AI/ML Data Engineer
Details
Contact
Job Description
We are looking for an AI/ML Data Engineer to work for our client. The ideal candidate aligns with the responsibilities and qualifications outlined below.
About the Role
Our client is seeking an AI/ML Data Engineer to design, build, and scale modern data and machine learning platforms. You’ll partner with data scientists and product/engineering teams to develop reliable data pipelines, productionize ML models, and enable robust MLOps practices—driving measurable business impact from data and AI.
Responsibilities
- Design and build cloud-scale data pipelines (batch & streaming) using tools such as Spark/Databricks, Airflow/Prefect, Kafka/Kinesis, and DBT
- Develop feature engineering workflows, feature stores, and reusable data assets for ML
- Productionize models with ML pipelines (training, evaluation, deployment) using MLflow/SageMaker/Vertex AI/Azure ML
- Implement MLOps best practices: CI/CD for data & ML, automated testing, model registry, canary/blue‑green deployments
- Build monitoring for data quality, model performance (drift, bias, accuracy), and platform health
- Optimize data storage and compute performance (partitioning, Z‑ordering, indexing, caching)
- Enforce data governance & security (IAM, secrets management, lineage, PII handling)
- Collaborate with data scientists, analysts, and software engineers to translate requirements into scalable solutions
- Create documentation and provide enablement for stakeholders and downstream consumers
Qualifications
- 5+ years of experience in data engineering or ML engineering, including production systems
- Strong skills in Python and SQL; experience with Spark (PySpark) and Databricks or similar platforms
- Hands-on experience with one major cloud (AWS, Azure, or GCP) and services for data & ML (e.g., S3/ADLS/GCS, EMR/Databricks, SageMaker/Azure ML/Vertex AI)

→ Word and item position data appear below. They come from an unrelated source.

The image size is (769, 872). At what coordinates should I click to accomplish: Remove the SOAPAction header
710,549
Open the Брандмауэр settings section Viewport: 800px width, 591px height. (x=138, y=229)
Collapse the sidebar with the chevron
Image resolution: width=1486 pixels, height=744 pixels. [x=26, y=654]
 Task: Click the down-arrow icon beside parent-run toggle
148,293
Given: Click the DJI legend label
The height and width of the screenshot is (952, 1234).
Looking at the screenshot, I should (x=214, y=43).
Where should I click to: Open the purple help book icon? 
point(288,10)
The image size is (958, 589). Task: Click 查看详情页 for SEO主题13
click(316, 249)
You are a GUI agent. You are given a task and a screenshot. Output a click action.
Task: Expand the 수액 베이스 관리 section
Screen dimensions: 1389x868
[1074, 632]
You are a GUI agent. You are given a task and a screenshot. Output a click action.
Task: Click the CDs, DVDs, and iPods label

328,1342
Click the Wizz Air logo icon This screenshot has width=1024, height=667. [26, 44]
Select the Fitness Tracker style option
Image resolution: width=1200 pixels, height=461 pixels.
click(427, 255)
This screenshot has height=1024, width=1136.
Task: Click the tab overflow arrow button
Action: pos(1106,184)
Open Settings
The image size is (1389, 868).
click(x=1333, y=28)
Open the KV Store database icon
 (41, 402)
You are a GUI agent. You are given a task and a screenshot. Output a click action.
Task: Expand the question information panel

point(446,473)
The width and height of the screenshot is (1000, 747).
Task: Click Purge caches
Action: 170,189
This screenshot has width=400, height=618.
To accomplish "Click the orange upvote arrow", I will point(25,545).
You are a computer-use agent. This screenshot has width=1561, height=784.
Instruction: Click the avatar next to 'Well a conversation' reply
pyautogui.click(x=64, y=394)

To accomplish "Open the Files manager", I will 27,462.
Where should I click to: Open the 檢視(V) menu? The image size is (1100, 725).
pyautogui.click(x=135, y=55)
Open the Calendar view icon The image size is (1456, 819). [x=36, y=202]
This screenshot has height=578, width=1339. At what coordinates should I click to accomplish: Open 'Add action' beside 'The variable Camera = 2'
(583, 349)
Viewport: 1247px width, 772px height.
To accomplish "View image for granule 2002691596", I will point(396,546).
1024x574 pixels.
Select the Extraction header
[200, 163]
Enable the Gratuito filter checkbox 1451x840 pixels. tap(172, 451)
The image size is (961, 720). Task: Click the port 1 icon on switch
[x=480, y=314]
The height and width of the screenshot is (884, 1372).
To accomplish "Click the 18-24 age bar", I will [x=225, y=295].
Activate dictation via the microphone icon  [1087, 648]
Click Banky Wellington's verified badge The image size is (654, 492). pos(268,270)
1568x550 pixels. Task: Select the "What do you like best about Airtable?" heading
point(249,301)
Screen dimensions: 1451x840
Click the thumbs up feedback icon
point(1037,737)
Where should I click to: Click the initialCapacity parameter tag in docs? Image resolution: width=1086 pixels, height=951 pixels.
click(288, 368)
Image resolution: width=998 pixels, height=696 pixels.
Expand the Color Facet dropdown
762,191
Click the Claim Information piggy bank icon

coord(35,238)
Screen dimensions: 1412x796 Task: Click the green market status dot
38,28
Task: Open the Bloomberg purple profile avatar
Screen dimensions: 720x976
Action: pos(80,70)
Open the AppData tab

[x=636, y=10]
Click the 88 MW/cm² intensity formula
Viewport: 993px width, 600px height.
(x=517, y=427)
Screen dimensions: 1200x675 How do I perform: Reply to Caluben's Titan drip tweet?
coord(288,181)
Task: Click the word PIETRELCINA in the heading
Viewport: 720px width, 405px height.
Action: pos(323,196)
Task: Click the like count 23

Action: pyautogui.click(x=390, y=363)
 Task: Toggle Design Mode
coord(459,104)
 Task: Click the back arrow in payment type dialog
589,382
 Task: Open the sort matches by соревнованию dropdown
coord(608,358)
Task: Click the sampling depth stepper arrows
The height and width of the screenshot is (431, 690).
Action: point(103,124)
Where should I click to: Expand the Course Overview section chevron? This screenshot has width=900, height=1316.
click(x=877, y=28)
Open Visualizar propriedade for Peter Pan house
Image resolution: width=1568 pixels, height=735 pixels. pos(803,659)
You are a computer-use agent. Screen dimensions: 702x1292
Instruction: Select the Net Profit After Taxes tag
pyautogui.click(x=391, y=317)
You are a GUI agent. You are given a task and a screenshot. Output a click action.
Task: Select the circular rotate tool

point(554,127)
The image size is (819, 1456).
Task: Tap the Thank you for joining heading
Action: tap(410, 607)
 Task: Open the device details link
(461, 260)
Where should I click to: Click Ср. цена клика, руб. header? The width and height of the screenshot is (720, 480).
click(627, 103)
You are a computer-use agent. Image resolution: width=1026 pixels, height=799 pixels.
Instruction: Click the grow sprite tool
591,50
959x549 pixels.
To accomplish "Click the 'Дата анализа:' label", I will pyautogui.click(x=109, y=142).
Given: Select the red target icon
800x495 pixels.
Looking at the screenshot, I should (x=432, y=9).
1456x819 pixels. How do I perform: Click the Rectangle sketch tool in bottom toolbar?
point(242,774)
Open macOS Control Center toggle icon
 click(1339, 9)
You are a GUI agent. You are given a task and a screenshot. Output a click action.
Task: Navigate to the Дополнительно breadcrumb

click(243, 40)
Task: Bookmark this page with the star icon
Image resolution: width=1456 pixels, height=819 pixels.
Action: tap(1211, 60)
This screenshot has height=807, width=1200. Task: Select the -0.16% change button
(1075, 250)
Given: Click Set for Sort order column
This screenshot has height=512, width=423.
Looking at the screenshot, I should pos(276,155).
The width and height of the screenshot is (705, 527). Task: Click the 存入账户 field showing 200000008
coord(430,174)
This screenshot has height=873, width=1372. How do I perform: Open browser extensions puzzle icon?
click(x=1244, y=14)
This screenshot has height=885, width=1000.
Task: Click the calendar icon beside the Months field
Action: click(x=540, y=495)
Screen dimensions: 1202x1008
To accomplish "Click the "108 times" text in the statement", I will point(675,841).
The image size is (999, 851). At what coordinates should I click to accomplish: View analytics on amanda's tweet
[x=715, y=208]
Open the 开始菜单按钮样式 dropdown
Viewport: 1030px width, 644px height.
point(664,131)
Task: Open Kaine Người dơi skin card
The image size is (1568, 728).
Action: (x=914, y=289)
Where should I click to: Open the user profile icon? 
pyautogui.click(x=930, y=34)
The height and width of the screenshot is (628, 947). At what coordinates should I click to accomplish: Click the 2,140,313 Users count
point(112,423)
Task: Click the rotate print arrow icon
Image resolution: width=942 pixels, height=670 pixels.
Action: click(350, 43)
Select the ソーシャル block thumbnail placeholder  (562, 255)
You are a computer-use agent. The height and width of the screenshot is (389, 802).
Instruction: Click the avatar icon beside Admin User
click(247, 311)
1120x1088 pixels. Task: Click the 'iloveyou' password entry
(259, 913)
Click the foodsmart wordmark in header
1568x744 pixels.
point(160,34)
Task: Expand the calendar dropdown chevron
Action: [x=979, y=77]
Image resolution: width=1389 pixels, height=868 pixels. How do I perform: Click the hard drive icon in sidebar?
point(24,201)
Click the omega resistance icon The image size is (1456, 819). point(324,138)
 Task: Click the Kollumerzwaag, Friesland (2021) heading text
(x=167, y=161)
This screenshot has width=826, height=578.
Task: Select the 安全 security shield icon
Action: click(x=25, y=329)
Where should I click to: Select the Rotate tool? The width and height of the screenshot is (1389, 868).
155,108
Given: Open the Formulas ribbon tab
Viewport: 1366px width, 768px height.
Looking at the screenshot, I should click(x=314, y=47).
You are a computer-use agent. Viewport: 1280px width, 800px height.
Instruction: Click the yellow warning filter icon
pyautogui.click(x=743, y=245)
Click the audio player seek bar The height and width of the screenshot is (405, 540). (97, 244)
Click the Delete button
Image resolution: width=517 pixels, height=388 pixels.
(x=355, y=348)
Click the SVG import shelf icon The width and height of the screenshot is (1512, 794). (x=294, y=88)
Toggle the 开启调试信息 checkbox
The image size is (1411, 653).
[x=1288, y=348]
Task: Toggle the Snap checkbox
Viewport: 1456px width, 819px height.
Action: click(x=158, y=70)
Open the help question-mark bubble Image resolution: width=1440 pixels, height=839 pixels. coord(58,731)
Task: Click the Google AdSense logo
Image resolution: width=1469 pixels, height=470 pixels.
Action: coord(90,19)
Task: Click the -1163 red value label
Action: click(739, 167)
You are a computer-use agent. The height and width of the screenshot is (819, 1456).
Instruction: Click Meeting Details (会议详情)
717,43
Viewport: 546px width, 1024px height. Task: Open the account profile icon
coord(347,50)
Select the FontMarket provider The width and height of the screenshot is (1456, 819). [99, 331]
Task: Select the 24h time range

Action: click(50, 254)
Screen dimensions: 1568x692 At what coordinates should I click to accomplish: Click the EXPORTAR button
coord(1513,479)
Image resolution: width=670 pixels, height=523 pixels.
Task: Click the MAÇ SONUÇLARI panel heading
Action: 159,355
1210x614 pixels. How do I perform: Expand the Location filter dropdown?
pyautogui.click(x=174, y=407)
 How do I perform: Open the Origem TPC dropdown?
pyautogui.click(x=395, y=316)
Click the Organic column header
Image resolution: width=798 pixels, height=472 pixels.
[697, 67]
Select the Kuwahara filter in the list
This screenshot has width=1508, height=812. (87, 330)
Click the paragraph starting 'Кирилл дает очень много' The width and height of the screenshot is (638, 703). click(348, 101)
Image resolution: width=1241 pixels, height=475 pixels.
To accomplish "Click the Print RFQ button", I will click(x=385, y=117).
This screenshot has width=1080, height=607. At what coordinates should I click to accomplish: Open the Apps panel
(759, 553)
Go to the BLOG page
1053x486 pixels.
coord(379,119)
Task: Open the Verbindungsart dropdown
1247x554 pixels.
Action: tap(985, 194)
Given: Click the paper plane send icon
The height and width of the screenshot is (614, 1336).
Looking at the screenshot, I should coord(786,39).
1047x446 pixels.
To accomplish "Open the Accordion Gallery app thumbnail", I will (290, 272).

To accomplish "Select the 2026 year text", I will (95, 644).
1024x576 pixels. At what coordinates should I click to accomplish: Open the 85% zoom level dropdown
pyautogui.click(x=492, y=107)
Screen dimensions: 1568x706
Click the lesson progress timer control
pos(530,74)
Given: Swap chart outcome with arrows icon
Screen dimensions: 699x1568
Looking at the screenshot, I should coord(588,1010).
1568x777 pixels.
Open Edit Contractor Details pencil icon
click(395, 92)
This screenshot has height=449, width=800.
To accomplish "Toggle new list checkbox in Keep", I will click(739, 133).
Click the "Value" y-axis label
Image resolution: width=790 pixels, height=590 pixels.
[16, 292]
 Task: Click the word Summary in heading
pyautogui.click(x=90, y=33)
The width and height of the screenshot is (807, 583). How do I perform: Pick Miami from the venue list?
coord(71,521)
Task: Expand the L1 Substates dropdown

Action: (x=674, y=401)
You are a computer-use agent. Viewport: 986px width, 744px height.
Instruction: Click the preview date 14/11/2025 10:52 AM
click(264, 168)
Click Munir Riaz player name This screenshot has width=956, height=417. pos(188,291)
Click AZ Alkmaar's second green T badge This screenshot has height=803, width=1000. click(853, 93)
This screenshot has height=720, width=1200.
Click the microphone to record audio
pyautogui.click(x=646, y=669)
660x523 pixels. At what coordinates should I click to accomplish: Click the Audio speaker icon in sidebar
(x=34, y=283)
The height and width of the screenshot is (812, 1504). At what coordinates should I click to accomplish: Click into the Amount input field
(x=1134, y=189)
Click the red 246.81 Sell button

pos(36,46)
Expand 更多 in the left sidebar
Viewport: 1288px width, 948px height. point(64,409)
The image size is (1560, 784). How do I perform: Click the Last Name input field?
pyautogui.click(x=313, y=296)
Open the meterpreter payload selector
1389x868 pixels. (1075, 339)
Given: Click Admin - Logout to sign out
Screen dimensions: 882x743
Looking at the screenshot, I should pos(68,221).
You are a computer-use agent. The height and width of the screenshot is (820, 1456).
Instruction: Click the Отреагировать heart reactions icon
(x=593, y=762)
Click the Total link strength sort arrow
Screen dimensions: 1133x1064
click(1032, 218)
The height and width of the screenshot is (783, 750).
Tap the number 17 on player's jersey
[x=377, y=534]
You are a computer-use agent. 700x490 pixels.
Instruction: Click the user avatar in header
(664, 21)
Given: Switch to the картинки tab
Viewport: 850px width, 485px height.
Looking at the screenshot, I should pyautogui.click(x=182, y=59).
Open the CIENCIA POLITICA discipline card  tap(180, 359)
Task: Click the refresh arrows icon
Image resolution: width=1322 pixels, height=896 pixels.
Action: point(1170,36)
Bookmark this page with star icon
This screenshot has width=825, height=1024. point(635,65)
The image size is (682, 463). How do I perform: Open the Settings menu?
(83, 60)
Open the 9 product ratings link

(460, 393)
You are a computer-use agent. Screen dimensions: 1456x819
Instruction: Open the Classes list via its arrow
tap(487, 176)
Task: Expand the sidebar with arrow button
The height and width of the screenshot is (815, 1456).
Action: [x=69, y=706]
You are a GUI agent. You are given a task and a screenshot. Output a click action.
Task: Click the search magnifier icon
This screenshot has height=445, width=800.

- Workflow orchestration (e.g., Airflow, Prefect, Dagster) and CI/CD (GitHub Actions, Azure DevOps, GitLab CI)
- Containerization and deployment with Docker; Kubernetes experience is a plus
- Streaming data experience (e.g., Kafka, Kinesis, Pub/Sub) strongly preferred
- Knowledge of MLOps frameworks (MLflow, model registries), testing (unit/integration), and observability (metrics, logging)
- Familiarity with data quality frameworks (Great Expectations, Deequ) and governance (Lakehouse/medallion architecture, lineage)
What Our Client Offers
- Competitive compensation with performance bonus
- Modern data stack (Databricks/Spark, Airflow/Prefect, MLflow) and green‑field build opportunities
- High visibility to leadership and ownership over ML platform decisions
- Professional development budget (certifications, conferences, courses)